> Work instruction: Please print every record below exactly as it reads.

╭─ Data to examine

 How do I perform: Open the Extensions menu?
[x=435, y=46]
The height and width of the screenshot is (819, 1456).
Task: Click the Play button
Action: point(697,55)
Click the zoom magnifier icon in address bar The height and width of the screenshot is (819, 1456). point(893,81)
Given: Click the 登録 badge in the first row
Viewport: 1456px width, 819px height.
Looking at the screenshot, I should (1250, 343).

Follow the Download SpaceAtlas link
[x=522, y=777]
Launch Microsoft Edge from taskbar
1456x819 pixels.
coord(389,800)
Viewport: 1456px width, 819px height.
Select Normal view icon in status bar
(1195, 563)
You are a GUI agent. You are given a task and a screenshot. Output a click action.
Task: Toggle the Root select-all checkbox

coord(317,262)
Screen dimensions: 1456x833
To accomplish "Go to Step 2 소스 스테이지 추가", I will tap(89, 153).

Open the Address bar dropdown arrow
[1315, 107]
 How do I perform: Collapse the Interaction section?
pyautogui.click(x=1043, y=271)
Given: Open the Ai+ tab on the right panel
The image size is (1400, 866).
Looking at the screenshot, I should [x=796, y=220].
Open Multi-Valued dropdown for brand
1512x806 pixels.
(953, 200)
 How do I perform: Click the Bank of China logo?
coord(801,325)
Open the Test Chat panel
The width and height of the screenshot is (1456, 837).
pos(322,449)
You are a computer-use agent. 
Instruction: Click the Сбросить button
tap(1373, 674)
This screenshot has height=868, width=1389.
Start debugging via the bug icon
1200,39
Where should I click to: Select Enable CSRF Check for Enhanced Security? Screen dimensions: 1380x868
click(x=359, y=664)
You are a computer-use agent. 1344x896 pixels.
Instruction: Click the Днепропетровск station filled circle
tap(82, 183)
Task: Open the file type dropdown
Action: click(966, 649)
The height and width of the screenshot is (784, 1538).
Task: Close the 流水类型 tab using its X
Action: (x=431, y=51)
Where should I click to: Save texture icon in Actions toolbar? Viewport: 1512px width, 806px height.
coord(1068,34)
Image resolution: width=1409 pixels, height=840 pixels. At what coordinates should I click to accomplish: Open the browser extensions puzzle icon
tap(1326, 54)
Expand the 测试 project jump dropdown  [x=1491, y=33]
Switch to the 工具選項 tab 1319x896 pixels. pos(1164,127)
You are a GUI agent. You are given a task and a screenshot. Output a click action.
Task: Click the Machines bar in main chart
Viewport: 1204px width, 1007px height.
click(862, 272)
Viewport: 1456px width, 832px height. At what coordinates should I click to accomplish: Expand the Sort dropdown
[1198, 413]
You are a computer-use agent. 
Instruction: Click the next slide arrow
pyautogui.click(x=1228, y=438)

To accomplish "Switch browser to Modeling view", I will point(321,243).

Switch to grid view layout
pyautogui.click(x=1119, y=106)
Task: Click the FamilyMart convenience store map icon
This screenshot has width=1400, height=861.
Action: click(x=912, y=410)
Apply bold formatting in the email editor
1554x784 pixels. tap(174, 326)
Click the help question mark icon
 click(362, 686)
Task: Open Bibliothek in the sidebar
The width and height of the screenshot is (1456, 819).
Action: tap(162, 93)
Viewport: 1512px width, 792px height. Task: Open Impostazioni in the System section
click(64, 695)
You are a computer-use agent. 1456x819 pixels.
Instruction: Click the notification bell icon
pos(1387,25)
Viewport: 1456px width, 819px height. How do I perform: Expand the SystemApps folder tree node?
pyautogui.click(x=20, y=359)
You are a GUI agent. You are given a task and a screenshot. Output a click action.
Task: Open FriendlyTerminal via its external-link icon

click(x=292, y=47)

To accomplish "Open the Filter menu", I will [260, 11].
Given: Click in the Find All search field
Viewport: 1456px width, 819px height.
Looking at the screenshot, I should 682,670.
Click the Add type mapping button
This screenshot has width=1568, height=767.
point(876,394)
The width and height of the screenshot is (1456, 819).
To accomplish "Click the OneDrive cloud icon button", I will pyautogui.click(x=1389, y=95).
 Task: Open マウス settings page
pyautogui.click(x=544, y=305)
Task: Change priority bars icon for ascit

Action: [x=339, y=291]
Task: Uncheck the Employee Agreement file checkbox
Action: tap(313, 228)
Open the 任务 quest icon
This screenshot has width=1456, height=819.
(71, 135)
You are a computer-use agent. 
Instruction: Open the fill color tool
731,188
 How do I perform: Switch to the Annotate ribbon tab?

╰─

> Task answer:
 How do I perform: Open the Extensions menu?
[x=435, y=46]
The height and width of the screenshot is (819, 1456).
Task: Click the Play button
Action: point(697,55)
Click the zoom magnifier icon in address bar The height and width of the screenshot is (819, 1456). point(893,81)
Given: Click the 登録 badge in the first row
Viewport: 1456px width, 819px height.
Looking at the screenshot, I should (1250, 343).

Follow the Download SpaceAtlas link
[x=522, y=777]
Launch Microsoft Edge from taskbar
1456x819 pixels.
coord(389,800)
Viewport: 1456px width, 819px height.
Select Normal view icon in status bar
(1195, 563)
You are a GUI agent. You are given a task and a screenshot. Output a click action.
Task: Toggle the Root select-all checkbox

coord(317,262)
Screen dimensions: 1456x833
To accomplish "Go to Step 2 소스 스테이지 추가", I will tap(89, 153).

Open the Address bar dropdown arrow
[1315, 107]
 How do I perform: Collapse the Interaction section?
pyautogui.click(x=1043, y=271)
Given: Open the Ai+ tab on the right panel
The image size is (1400, 866).
Looking at the screenshot, I should [x=796, y=220].
Open Multi-Valued dropdown for brand
1512x806 pixels.
(953, 200)
 How do I perform: Click the Bank of China logo?
coord(801,325)
Open the Test Chat panel
The width and height of the screenshot is (1456, 837).
pos(322,449)
You are a computer-use agent. 
Instruction: Click the Сбросить button
tap(1373, 674)
This screenshot has height=868, width=1389.
Start debugging via the bug icon
1200,39
Where should I click to: Select Enable CSRF Check for Enhanced Security? Screen dimensions: 1380x868
click(x=359, y=664)
You are a computer-use agent. 1344x896 pixels.
Instruction: Click the Днепропетровск station filled circle
tap(82, 183)
Task: Open the file type dropdown
Action: click(966, 649)
The height and width of the screenshot is (784, 1538).
Task: Close the 流水类型 tab using its X
Action: (x=431, y=51)
Where should I click to: Save texture icon in Actions toolbar? Viewport: 1512px width, 806px height.
coord(1068,34)
Image resolution: width=1409 pixels, height=840 pixels. At what coordinates should I click to accomplish: Open the browser extensions puzzle icon
tap(1326, 54)
Expand the 测试 project jump dropdown  [x=1491, y=33]
Switch to the 工具選項 tab 1319x896 pixels. pos(1164,127)
You are a GUI agent. You are given a task and a screenshot. Output a click action.
Task: Click the Machines bar in main chart
Viewport: 1204px width, 1007px height.
click(862, 272)
Viewport: 1456px width, 832px height. At what coordinates should I click to accomplish: Expand the Sort dropdown
[1198, 413]
You are a computer-use agent. 
Instruction: Click the next slide arrow
pyautogui.click(x=1228, y=438)

To accomplish "Switch browser to Modeling view", I will point(321,243).

Switch to grid view layout
pyautogui.click(x=1119, y=106)
Task: Click the FamilyMart convenience store map icon
This screenshot has width=1400, height=861.
Action: click(x=912, y=410)
Apply bold formatting in the email editor
1554x784 pixels. tap(174, 326)
Click the help question mark icon
 click(362, 686)
Task: Open Bibliothek in the sidebar
The width and height of the screenshot is (1456, 819).
Action: tap(162, 93)
Viewport: 1512px width, 792px height. Task: Open Impostazioni in the System section
click(64, 695)
You are a computer-use agent. 1456x819 pixels.
Instruction: Click the notification bell icon
pos(1387,25)
Viewport: 1456px width, 819px height. How do I perform: Expand the SystemApps folder tree node?
pyautogui.click(x=20, y=359)
You are a GUI agent. You are given a task and a screenshot. Output a click action.
Task: Open FriendlyTerminal via its external-link icon

click(x=292, y=47)

To accomplish "Open the Filter menu", I will [260, 11].
Given: Click in the Find All search field
Viewport: 1456px width, 819px height.
Looking at the screenshot, I should 682,670.
Click the Add type mapping button
This screenshot has width=1568, height=767.
point(876,394)
The width and height of the screenshot is (1456, 819).
To accomplish "Click the OneDrive cloud icon button", I will pyautogui.click(x=1389, y=95).
 Task: Open マウス settings page
pyautogui.click(x=544, y=305)
Task: Change priority bars icon for ascit

Action: [x=339, y=291]
Task: Uncheck the Employee Agreement file checkbox
Action: tap(313, 228)
Open the 任务 quest icon
This screenshot has width=1456, height=819.
(71, 135)
You are a computer-use agent. 
Instruction: Open the fill color tool
731,188
 How do I perform: Switch to the Annotate ribbon tab?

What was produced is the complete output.